*TASK MATERIAL*

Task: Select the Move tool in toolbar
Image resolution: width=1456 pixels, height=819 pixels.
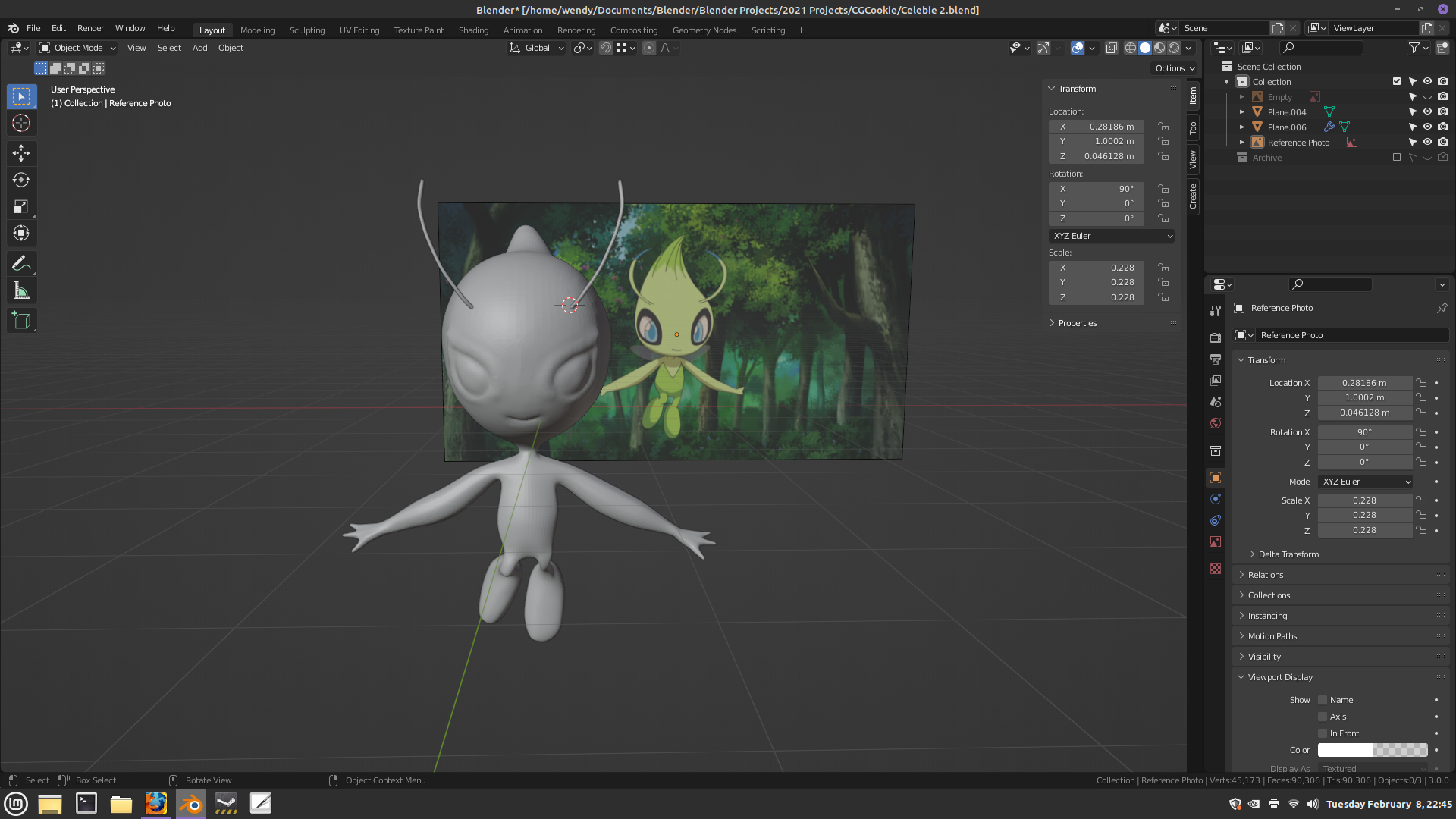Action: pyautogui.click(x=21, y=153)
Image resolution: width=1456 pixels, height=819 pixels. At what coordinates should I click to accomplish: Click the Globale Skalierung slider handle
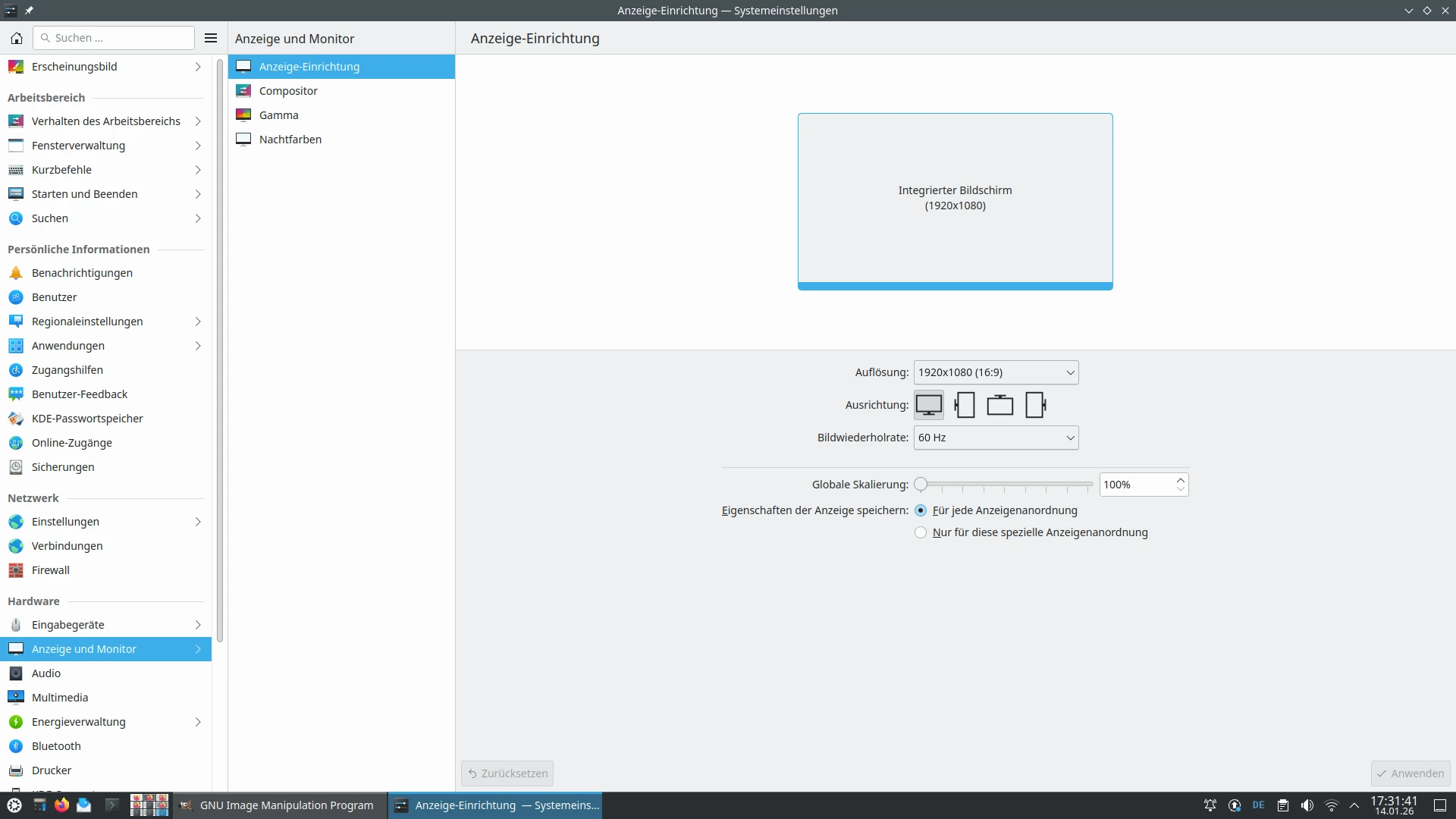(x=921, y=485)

*TASK BRIEF*
Go through the entries and retype each one exactly, skipping any image.

*RESPONSE TO THIS EXERCISE*
Task: Select the Move tool in toolbar
Image resolution: width=1456 pixels, height=819 pixels.
Action: pyautogui.click(x=21, y=153)
Image resolution: width=1456 pixels, height=819 pixels. At what coordinates should I click to accomplish: Click the Globale Skalierung slider handle
(x=921, y=485)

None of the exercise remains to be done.